+++ MATERIAL FOR THIS TASK
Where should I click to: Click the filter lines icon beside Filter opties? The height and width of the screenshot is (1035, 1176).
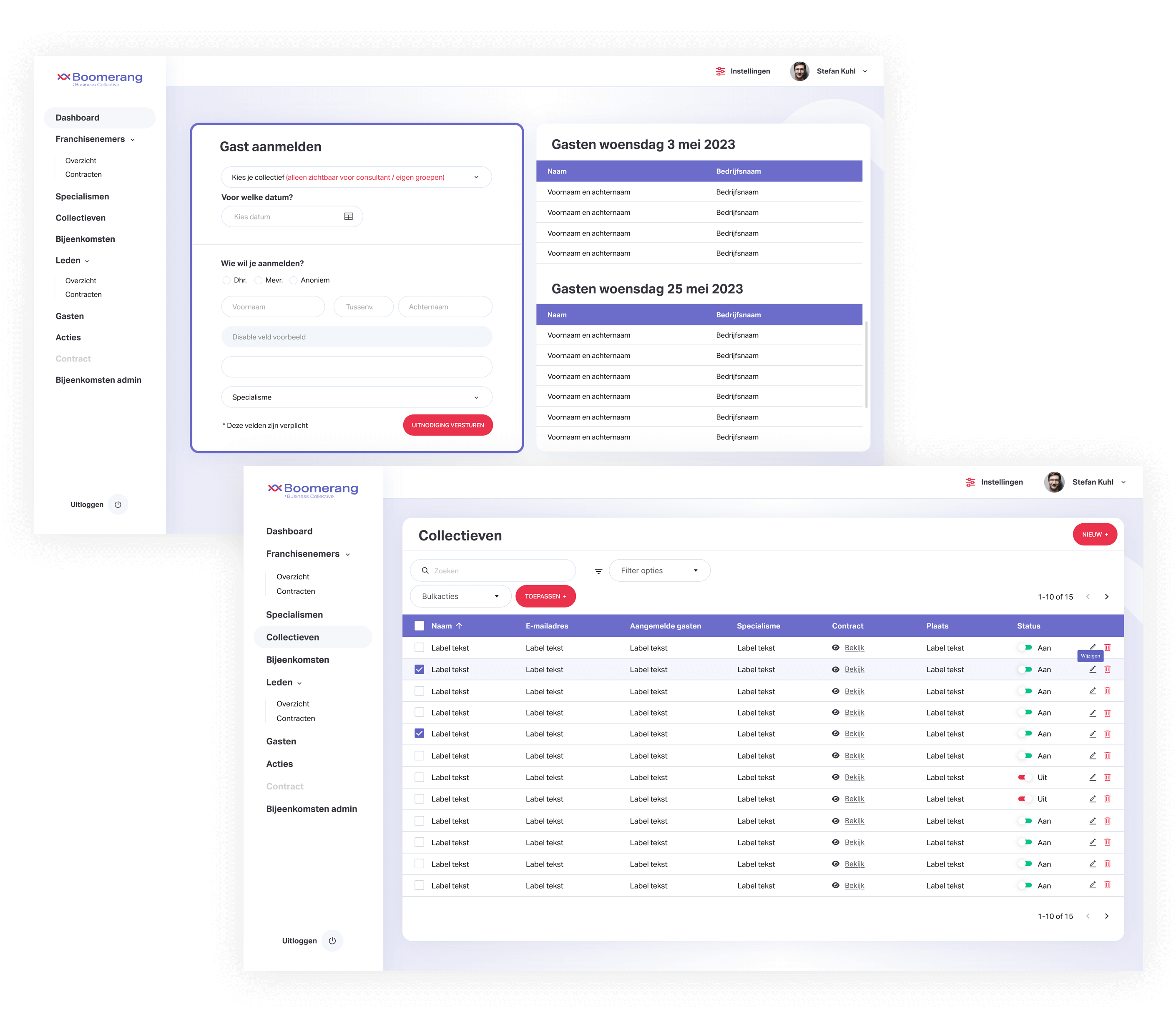coord(598,571)
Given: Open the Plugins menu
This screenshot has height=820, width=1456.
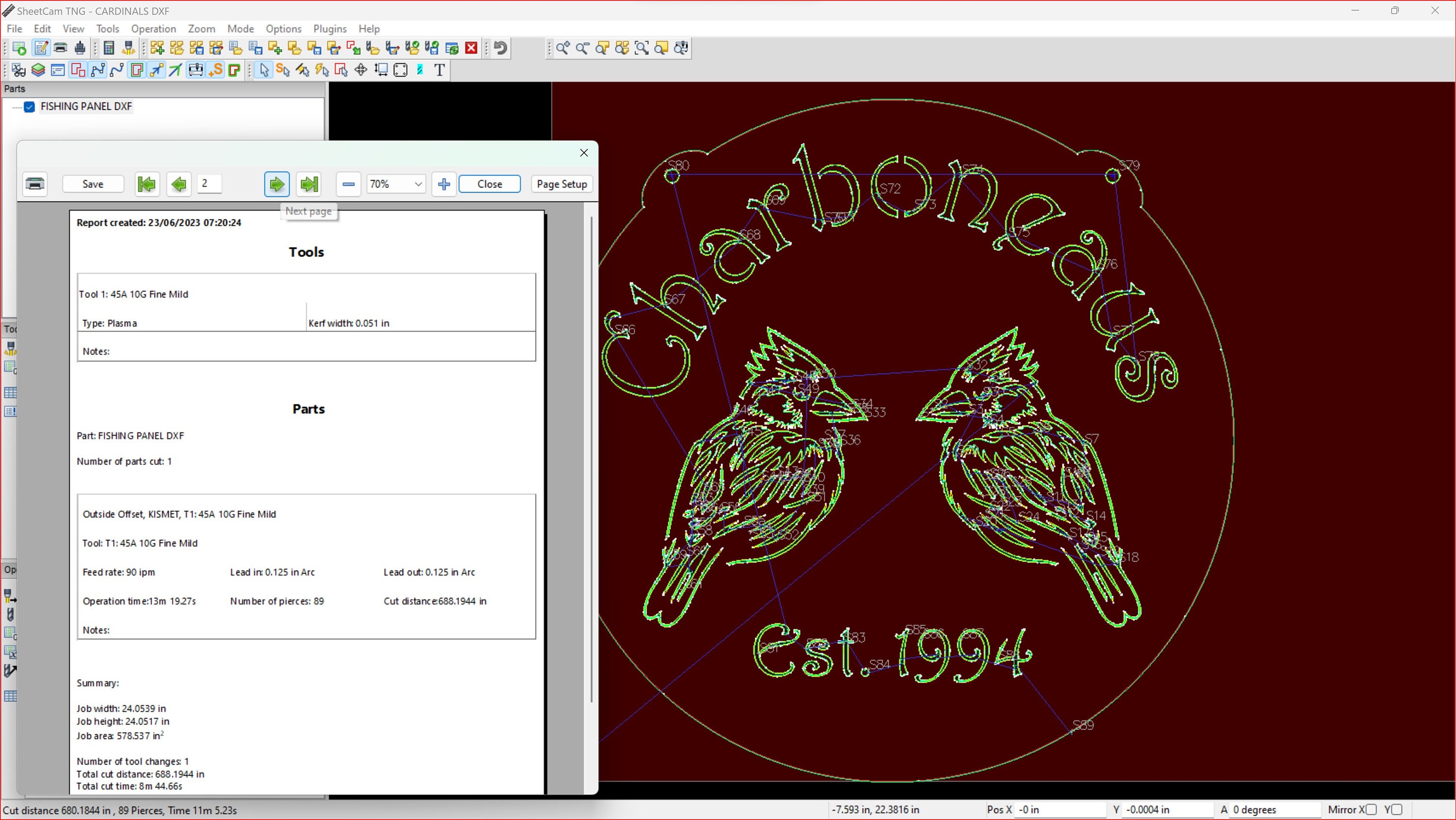Looking at the screenshot, I should pyautogui.click(x=330, y=29).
++++++
TO DO → Repeat the records word for word and drop any pictures.

EXERCISE OUTPUT →
Where should I click to: Click the filter lines icon beside Filter opties? The height and width of the screenshot is (1035, 1176).
coord(598,571)
Given: Open the Plugins menu
This screenshot has height=820, width=1456.
Looking at the screenshot, I should pyautogui.click(x=330, y=29).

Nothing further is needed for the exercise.